> [Source]:
>> begin

Energy-efficient Sonoma Mountain home has a view from every room

The home was featured in the Bay Area Modern Home Tour for its views, environmental design and folded roof.|

Virtual Bay Area Modern Home Tour

What: Recorded tours of seven homes in Los Altos, Sacramento, Oakland and Sonoma, curated by the architects who designed them

Sponsor: The Modern Architecture and Design Society

Cost: $30. $150 for a multi-season pass that includes access to archived tours from 2020 and 2021 in the Bay Area; Portland, Ore.; and Vancouver, B.C., as well as a ticket to one 2022 in-person tour.

Information and access: mads.media/2021bayareamht

DNM Architecture: 415-225-6498 or 415-348-8910; david@dnmarchitecture.com

From the deck of her home 1,500 feet up Sonoma Mountain, Judith Walsh can look down on the fog hovering over the Valley of the Moon on many a morning. But on a clear summer day, the perch offers a mind-blowing panorama that extends from the Mayacamas on the opposite side of Sonoma Valley to the top of the Vaca Range that marks the eastern wall of Napa Valley far to the east. To the south, Mount Diablo towers above the sandy hills of the East Bay.

>> end

> [Dataset content]:
>> begin

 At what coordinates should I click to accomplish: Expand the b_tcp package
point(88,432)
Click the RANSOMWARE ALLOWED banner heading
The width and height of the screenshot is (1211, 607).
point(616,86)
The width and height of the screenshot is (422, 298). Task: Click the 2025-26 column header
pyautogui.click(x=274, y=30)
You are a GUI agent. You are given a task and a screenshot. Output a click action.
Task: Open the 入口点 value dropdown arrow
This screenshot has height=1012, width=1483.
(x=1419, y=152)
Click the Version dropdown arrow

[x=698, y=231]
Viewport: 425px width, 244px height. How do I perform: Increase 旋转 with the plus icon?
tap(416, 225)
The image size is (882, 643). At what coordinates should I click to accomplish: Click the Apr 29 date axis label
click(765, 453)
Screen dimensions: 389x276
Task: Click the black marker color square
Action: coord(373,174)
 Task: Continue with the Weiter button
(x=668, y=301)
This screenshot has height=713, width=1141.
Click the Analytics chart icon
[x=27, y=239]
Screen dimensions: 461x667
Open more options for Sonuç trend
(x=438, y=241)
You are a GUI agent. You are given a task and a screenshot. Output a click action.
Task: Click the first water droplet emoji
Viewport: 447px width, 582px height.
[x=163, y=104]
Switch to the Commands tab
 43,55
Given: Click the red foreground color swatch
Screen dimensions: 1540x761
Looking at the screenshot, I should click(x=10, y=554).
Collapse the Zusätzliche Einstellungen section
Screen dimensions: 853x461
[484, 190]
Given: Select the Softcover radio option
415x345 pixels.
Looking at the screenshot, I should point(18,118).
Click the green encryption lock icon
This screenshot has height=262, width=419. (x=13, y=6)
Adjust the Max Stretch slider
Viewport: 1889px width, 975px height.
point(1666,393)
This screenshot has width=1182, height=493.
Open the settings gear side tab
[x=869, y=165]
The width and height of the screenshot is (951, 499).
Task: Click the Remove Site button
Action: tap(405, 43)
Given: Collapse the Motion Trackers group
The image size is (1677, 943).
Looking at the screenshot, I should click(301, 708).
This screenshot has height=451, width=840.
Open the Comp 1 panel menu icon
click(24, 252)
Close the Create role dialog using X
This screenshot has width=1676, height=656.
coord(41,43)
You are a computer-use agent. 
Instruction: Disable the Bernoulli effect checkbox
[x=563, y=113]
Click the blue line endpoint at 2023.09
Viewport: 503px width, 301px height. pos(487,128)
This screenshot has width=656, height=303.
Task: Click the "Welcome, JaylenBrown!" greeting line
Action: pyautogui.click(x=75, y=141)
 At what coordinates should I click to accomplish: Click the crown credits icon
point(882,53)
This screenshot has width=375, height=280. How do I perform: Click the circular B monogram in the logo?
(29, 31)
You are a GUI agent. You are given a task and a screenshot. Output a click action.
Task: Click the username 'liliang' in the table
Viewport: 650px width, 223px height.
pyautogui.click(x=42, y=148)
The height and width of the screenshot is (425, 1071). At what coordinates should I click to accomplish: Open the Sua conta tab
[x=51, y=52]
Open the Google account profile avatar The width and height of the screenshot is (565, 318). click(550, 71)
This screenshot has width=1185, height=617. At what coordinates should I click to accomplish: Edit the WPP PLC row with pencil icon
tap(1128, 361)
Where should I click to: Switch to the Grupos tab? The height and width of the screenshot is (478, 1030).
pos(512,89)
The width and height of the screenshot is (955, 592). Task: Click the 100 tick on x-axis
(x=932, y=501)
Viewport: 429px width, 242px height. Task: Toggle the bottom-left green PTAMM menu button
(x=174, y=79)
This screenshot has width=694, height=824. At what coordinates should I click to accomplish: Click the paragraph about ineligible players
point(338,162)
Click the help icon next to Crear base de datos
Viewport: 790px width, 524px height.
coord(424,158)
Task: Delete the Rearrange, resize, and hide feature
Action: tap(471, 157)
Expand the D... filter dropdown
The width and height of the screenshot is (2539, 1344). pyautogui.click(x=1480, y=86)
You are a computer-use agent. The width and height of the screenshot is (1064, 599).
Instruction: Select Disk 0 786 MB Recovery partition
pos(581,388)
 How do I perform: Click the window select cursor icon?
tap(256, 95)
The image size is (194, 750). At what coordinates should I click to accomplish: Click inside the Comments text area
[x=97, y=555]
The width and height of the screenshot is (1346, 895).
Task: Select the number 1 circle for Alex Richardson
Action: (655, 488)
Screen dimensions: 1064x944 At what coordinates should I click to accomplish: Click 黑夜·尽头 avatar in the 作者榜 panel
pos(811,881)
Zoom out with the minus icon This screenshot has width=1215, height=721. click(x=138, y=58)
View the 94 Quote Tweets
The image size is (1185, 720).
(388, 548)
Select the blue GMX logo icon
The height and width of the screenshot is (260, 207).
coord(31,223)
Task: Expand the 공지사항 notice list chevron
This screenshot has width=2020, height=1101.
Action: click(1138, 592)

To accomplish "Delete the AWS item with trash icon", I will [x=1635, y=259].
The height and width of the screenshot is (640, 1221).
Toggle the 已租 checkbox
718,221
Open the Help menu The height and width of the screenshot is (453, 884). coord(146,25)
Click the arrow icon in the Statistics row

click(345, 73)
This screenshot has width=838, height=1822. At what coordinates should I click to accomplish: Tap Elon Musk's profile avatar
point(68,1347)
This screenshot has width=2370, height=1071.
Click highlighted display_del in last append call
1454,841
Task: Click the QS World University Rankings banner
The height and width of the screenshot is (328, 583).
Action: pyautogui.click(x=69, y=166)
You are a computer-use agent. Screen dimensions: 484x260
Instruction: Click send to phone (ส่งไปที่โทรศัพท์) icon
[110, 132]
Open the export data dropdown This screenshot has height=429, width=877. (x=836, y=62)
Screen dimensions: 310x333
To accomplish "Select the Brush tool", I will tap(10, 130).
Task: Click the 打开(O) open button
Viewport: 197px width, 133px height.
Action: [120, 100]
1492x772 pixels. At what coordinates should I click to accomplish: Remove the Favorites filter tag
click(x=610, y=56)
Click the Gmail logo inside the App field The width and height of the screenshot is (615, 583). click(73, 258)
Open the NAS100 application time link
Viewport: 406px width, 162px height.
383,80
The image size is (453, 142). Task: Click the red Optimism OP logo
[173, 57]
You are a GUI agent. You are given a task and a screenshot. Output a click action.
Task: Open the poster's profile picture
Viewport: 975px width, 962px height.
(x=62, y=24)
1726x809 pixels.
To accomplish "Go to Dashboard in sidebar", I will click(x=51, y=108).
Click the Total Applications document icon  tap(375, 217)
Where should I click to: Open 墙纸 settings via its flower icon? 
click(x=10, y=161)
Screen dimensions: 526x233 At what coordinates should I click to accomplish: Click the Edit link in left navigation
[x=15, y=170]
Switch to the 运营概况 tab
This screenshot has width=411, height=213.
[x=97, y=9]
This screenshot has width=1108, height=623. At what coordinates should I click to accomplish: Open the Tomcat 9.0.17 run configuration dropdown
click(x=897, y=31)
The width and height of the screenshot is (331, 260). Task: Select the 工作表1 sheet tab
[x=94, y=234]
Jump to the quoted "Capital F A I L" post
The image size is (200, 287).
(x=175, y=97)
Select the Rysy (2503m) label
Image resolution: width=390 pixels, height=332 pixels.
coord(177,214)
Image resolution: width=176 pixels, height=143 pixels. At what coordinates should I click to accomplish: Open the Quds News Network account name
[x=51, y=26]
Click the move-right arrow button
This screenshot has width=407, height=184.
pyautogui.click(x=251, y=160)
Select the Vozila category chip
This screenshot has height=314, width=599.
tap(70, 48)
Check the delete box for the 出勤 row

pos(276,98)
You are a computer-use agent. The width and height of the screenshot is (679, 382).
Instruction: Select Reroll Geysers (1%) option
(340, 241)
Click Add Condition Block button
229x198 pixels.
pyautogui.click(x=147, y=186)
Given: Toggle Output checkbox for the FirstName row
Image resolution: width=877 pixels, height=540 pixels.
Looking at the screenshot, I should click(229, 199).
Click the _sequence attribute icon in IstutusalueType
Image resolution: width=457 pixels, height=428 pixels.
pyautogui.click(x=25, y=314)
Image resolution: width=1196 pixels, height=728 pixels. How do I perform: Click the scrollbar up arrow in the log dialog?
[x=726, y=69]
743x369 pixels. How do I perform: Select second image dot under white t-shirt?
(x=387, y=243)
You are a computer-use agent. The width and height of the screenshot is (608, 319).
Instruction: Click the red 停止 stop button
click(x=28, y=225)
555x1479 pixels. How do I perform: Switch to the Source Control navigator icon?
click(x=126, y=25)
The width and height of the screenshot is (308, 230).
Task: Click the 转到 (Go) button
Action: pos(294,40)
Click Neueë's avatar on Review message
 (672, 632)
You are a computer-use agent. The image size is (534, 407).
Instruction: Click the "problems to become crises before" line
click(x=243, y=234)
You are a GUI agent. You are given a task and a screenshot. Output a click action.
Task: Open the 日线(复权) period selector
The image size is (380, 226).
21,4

>> end

> [Short task 1]:
Output the part of the Sonoma Mountain home article between "DNM Architecture: 415-225-6498" and "the East Bay.", inclusive, copied word for word.
> [Short task 2]:
Please update the records between the lines holding "The width and height of the screenshot is (422, 298)." and "[x=698, y=231]", inclusive, replacing "column header" with "column label" and leaving everything else unchanged. Return only those lines.

> [Exercise answer 1]:
DNM Architecture: 415-225-6498 or 415-348-8910; david@dnmarchitecture.com

From the deck of her home 1,500 feet up Sonoma Mountain, Judith Walsh can look down on the fog hovering over the Valley of the Moon on many a morning. But on a clear summer day, the perch offers a mind-blowing panorama that extends from the Mayacamas on the opposite side of Sonoma Valley to the top of the Vaca Range that marks the eastern wall of Napa Valley far to the east. To the south, Mount Diablo towers above the sandy hills of the East Bay.

> [Exercise answer 2]:
The width and height of the screenshot is (422, 298). Task: Click the 2025-26 column label
pyautogui.click(x=274, y=30)
You are a GUI agent. You are given a task and a screenshot. Output a click action.
Task: Open the 入口点 value dropdown arrow
This screenshot has height=1012, width=1483.
(x=1419, y=152)
Click the Version dropdown arrow

[x=698, y=231]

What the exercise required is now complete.